The long-term outlook for Vietnam’s securities market is still positive, but soaring inflation headlines potential short-term risks.
Fears are growing some big IPOs this year could upset the apple cart
HSBC equity strategist Garry Evans said monetary policy was a key determinant of any stock market and the State Bank had undertook some tough tightening measures as inflation reached new heights.
Since November, the central bank has stopped buying US dollars in return for Vietnamese dong, making it hard for foreign investors to bring money into the country. “The situation is likely to continue until at least February,” Evans said in HSBC’s latest report.
Vietnam’s stock market performance in 2008 could be largely decided by inflation and how the central bank responds, Evans said. Vietnam’s 2007 inflation figure soared to 12.63 per cent against December 2006.
An equity strategist at Ho Chi Minh City Securities Corporation (HSC), meanwhile, said besides inflation, fiscal deficits, upward currency pressures and infrastructure constraints were some of the major issues that had to be addressed in 2008. “We are now in an economic situation that can be described as challenging,” the equity strategist said.

__Dataset content__:
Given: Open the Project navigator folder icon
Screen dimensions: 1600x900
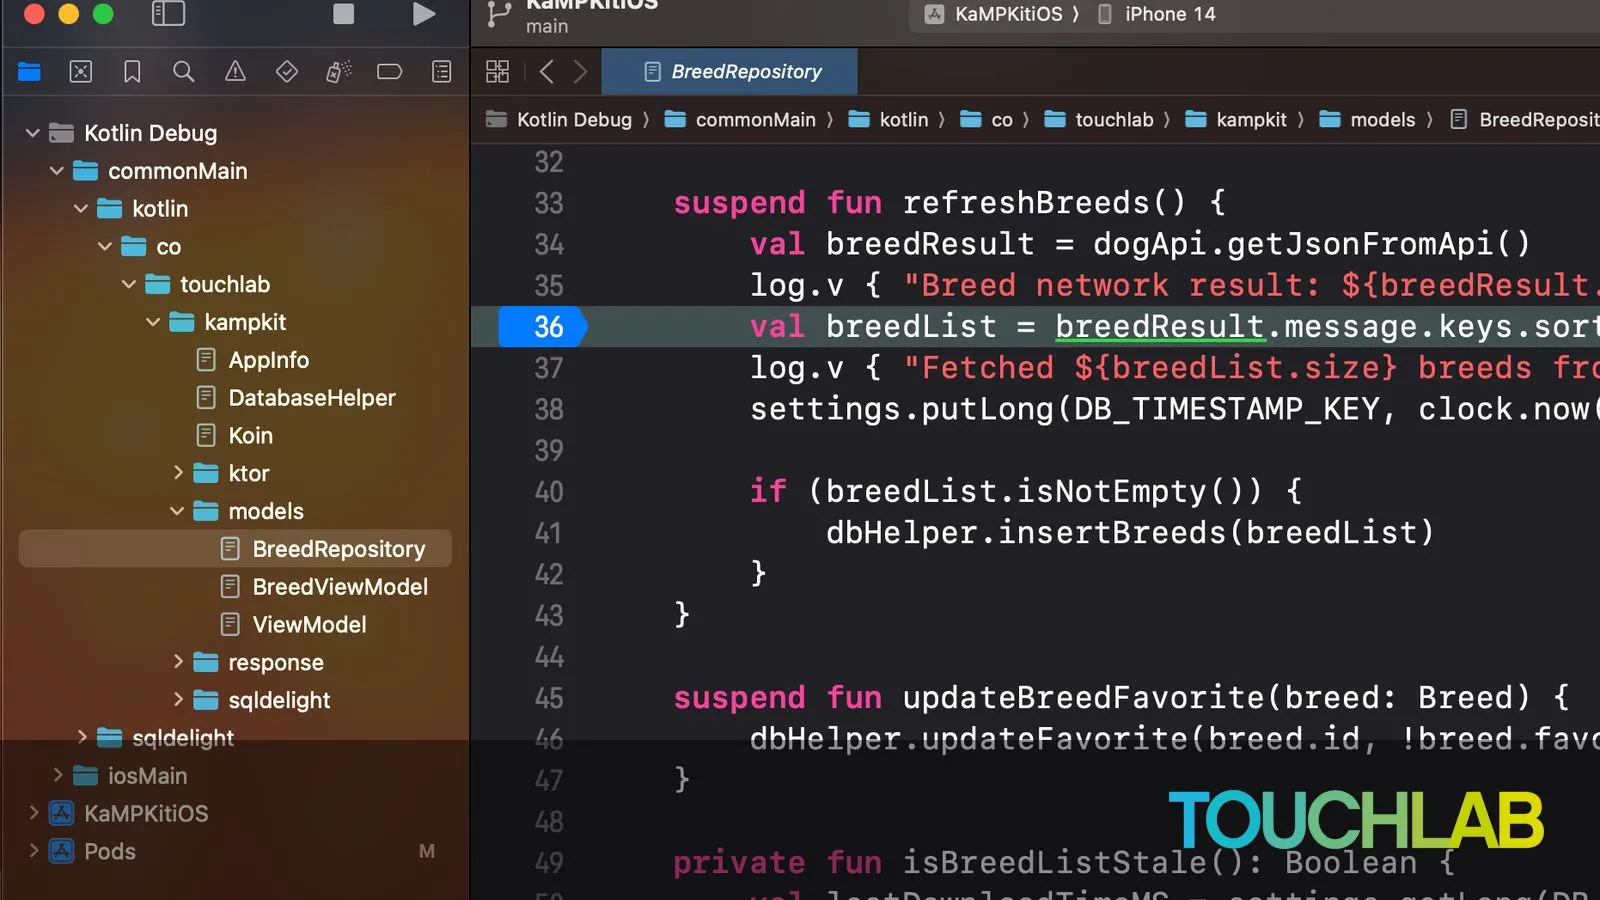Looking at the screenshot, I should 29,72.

__Task instructions__:
Write the next part of the article on the outlook for Vietnam's stock market in 2008, picking up right after its final sentence.

__Result of the task__:
Evans added that the other worry was the initial public offering (IPO) of Vietcombank, the country’s most important state lender, in late 2007, resulted in an expensive average price of VND107,860 ($6.74) per share, or 87 times 2007’s earnings. Such a high price benchmark made it problematical whether the other major IPOs planned for this year could be successfully executed.
“We continue to want some exposure to the Vietnamese market but, given the risks, me recommend cutting exposure from 2 per cent of an Asia-Pacific portfolio to 0.5 per cent,” Evans said.
Evans, however, still liked Vietnam’s long-term outlook as the economy was likely to grow at 8 per cent again in 2008. Corporate earnings growth has been excellent in 2007 and the valuation of Ho Chi Minh Stock Exchange-listed stocks had come down to realistic levels of 20 times 2008’s estimated earnings.
“We believe that this is the perfect buyers market,” said the HSC equity strategist, adding that the current correction would not last forever.
The VIR50 Index closed down 922.55 points on January 11, or 8 per cent lower since it started its life in early 2008. The VN Index, meanwhile, stood at 860.77 points, the lowest level in a year.
As long as global markets do not spend all year in a nervous state, 2008 could be the year when Asia’s frontier markets come of age, Evans said.
“I think Vietnam’s VN Index will be at 1,100 points by the 2008 year’s end, up 18.2 per cent against 2007,” Evans said.
“Vietnam is certainly a buying opportunity now,” said Sriyan Pietersz, JPMorgan Securities’ chief equity strategist for Thailand, Pakistan and Vietnam, adding that consumer, pharmaceuticals, property and construction were preferred stocks.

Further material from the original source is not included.